Kutipan Pilihan ->
⟨

-->

ads

Glorifikasi terhadap Saipul Jamil; Masyarakat Pelupa

Selasa, 07 September 2021
Saipul Jamil (Gambar Suara.com)


 Oleh:  Masduki Duryat)*

Bebasnya Saipul Jamil—yang bernama asli Jamiluddin Purwanto—dari hukuman penjara pada 2 September 2021 setelah menjalani hukuman selama 8 tahun, akibat kasus pencabulan remaja dan suap panitera, disambut meriah saat keluar dari Lapas Cipinang. Stasiun televisi menyambutnya dengan meriah, sampai-sampai KPI melayangkan surat peringatan kepada 18 stasiun televisi.


Masyarakat seolah lupa apa yang sudah dilakukan oleh Saipul Jamil, atau memang menjadi masyarakat ‘pemaaf’ karena hal ini sering terjadi—tidak hanya pada kasus Saipul Jamil—tetapi pada politikus, pemimpin dan pengusaha yang terlibat kasus korupsi, setelah bebas dipuja dan disanjung seperti pahlawan yang sebelumnya dihujat dan dicaci.


Kasus Saipul Jamil

Saipul Jamil, pedangdut yang memulai kariernya sejak 2004 ini lahir pada 31 Juli 1980 dan bergabung dengan grup musik dangdut G4UL; bersama Eka Sapta, Adi Sahrul dan Dian. 


Setelah itu, pedangdut yang akrab dipanggil Bang Ipul ini mulai merintis karier sebagai penyanyi solo dengan merilis lagu yang menjadi hit kala itu berjudul “Jangan Bilang bilang”.


Hingga akhirnya, nama Saipul Jamil mulai dikenal publik berkat lagu duetnya bersama Ira Swara yang bejudul “Duet Sang Bintang”.


Berkat lagu itu, Saipul Jamil berhasil meraih penghargaan di ajang SCTV Music Awards 2006 untuk kategori Lagu Dangdut Ngetop.

⟩

Entri yang Ditampilkan ->
⟨

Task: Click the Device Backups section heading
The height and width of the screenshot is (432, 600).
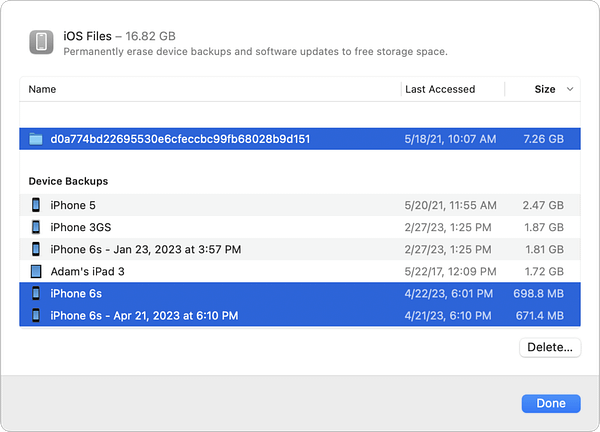Action: (x=68, y=182)
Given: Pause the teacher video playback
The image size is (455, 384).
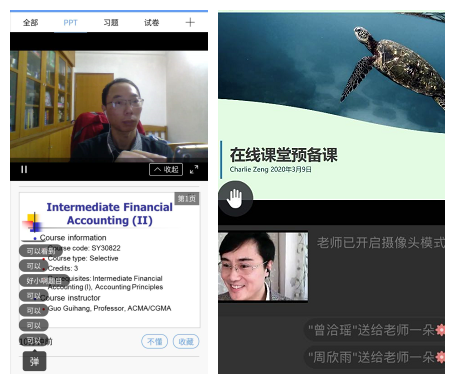Looking at the screenshot, I should coord(24,169).
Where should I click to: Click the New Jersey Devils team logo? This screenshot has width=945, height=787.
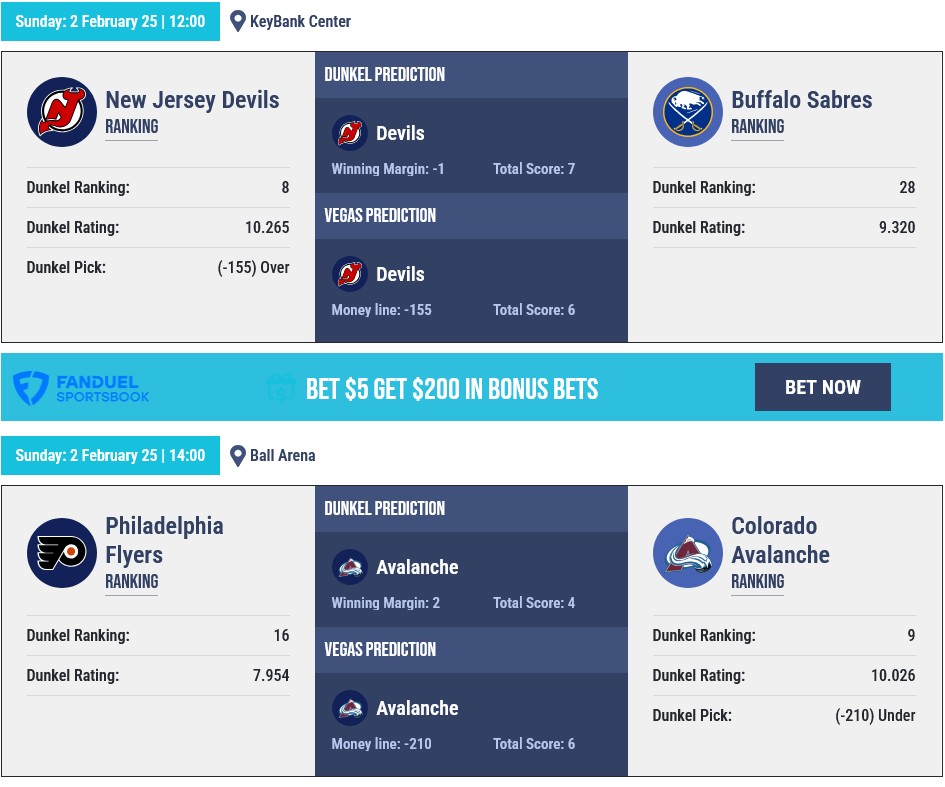62,112
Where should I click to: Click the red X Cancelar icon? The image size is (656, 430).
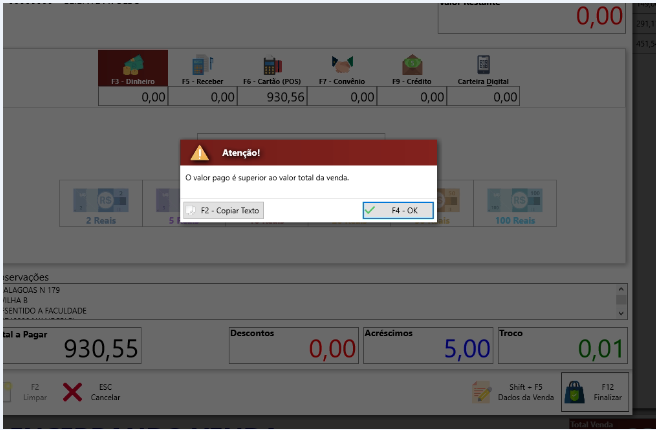click(72, 392)
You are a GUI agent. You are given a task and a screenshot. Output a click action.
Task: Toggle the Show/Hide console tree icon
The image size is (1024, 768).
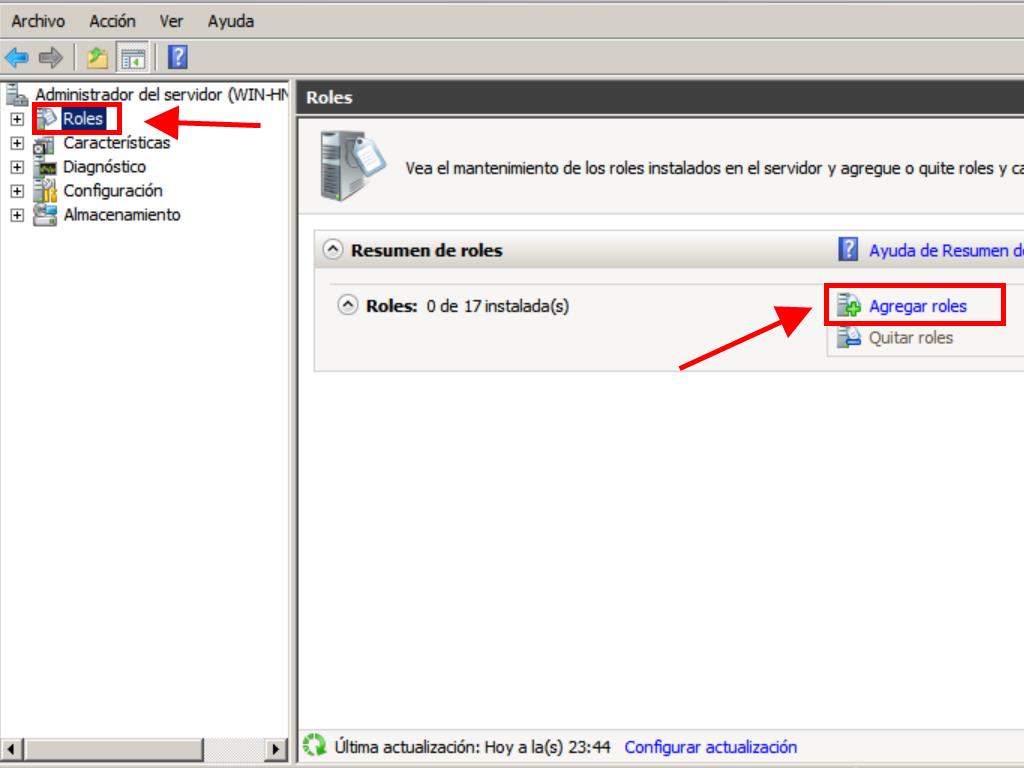point(131,58)
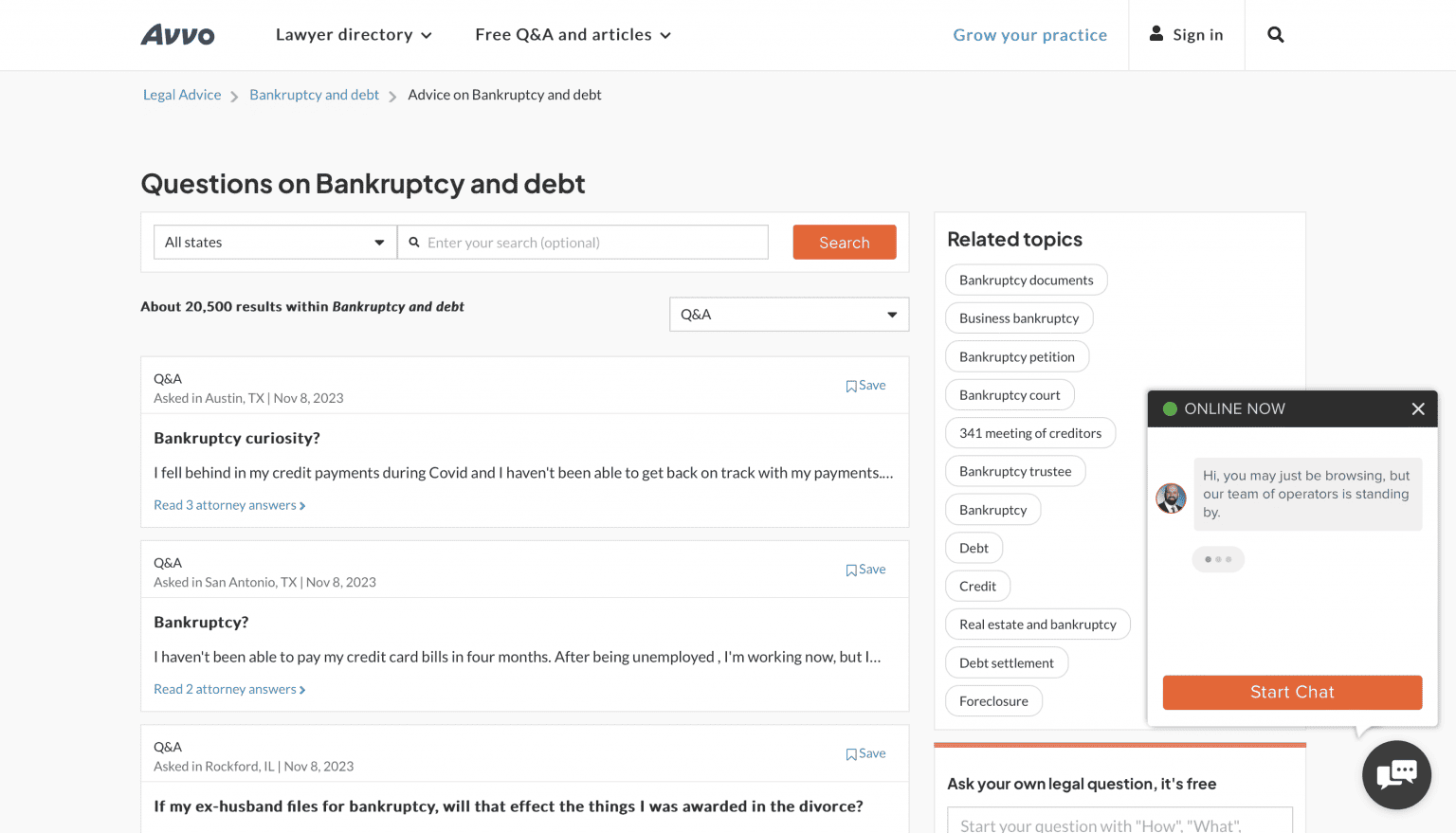Click the Start Chat button
Screen dimensions: 1456x833
(1292, 692)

⟩

Tugas yang Dikerjakan ->
(A) Tentukan apakah setiap pernyataan berikut sesuai dengan artikel tentang Saipul Jamil, lalu kutip kata-kata artikel yang menjadi dasarnya: (i) Saipul Jamil bebas dari penjara pada 2 September 2021; (ii) KPI melayangkan surat peringatan kepada 20 stasiun televisi; (iii) Saipul Jamil meraih penghargaan di SCTV Music Awards 2006 untuk kategori Lagu Dangdut Ngetop.
(B) Salinlah bagian artikel tentang Saipul Jamil mulai dari "Selasa, 07 September" sampai "18 stasiun televisi.".
(C) Sebutkan semua nama anggota grup musik dangdut G4UL selain Saipul Jamil yang tercantum dalam artikel tentang Saipul Jamil.
Entri yang ditampilkan tidak diperlukan untuk mengerjakan tugas.

Penyelesaian Soal ->
(A)
(i) Ya: "dari hukuman penjara pada 2 September 2021"
(ii) Tidak: "KPI melayangkan surat peringatan kepada 18 stasiun televisi"
(iii) Ya: "Saipul Jamil berhasil meraih penghargaan di ajang SCTV Music Awards 2006 untuk kategori Lagu Dangdut Ngetop"

(B)
Selasa, 07 September 2021
Saipul Jamil (Gambar Suara.com)


 Oleh:  Masduki Duryat)*

Bebasnya Saipul Jamil—yang bernama asli Jamiluddin Purwanto—dari hukuman penjara pada 2 September 2021 setelah menjalani hukuman selama 8 tahun, akibat kasus pencabulan remaja dan suap panitera, disambut meriah saat keluar dari Lapas Cipinang. Stasiun televisi menyambutnya dengan meriah, sampai-sampai KPI melayangkan surat peringatan kepada 18 stasiun televisi.

(C) Eka Sapta, Adi Sahrul, Dian